Du Chenlin, Zhang Zeyu, Liu Baoqin, Cao Zijian, Jiang Nan, Zhang Zongjiu
School of Biomedical Engineering Tsinghua University Beijing China.
Tsinghua Medicine, Tsinghua University Beijing China.
Health Care Sci. 2024 Dec 10;3(6):426-437. doi: 10.1002/hcs2.120. eCollection 2024 Dec.
Frailty in older adults is linked to increased risks and lower quality of life. Pre-frailty, a condition preceding frailty, is intervenable, but its determinants and assessment are challenging. This study aims to develop and validate an explainable machine learning model for pre-frailty risk assessment among community-dwelling older adults.
The study included 3141 adults aged 60 or above from the China Health and Retirement Longitudinal Study. Pre-frailty was characterized by one or two criteria from the physical frailty phenotype scale. We extracted 80 distinct features across seven dimensions to evaluate pre-frailty risk. A model was constructed using recursive feature elimination and a stacking-CatBoost distillation module on 80% of the sample and validated on a separate 20% holdout data set.

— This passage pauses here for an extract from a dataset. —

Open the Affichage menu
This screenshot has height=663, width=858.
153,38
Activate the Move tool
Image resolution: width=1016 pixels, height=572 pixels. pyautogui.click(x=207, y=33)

The study used data from 2508 community-dwelling older adults (mean age, 67.24 years [range, 60-96]; 1215 [48.44%] females) to develop a pre-frailty risk assessment model. We selected 57 predictive features and built a distilled CatBoost model, which achieved the highest discrimination (AUROC: 0.7560 [95% CI: 0.7169, 0.7928]) on the 20% holdout data set. The living city, BMI, and peak expiratory flow (PEF) were the three most significant contributors to pre-frailty risk. Physical and environmental factors were the top 2 impactful feature dimensions.
An accurate and interpretable pre-frailty risk assessment framework using state-of-the-art machine learning techniques and explanation methods has been developed. Our framework incorporates a wide range of features and determinants, allowing for a comprehensive and nuanced understanding of pre-frailty risk.
老年人的衰弱与风险增加和生活质量降低有关。衰弱前期是衰弱之前的一种状态,是可干预的,但其决定因素和评估具有挑战性。本研究旨在开发并验证一种用于社区居住老年人衰弱前期风险评估的可解释机器学习模型。
该研究纳入了来自中国健康与养老追踪调查的3141名60岁及以上的成年人。衰弱前期由身体衰弱表型量表中的一项或两项标准来定义。我们从七个维度提取了80个不同的特征来评估衰弱前期风险。使用递归特征消除和堆叠式CatBoost蒸馏模块在80%的样本上构建模型,并在单独的20%保留数据集上进行验证。
该研究使用了2508名社区居住老年人(平均年龄67.24岁[范围60 - 96岁];1215名[48.44%]女性)的数据来开发衰弱前期风险评估模型。我们选择了57个预测特征并构建了一个蒸馏CatBoost模型,该模型在20%的保留数据集上实现了最高的区分度(曲线下面积:0.7560[95%置信区间:0.7169, 0.7928])。居住城市、体重指数和呼气峰值流速(PEF)是衰弱前期风险的三个最重要因素。身体和环境因素是最具影响力的两个特征维度。
已开发出一个使用先进机器学习技术和解释方法的准确且可解释的衰弱前期风险评估框架。我们的框架纳入了广泛的特征和决定因素,能够对衰弱前期风险进行全面且细致入微的理解。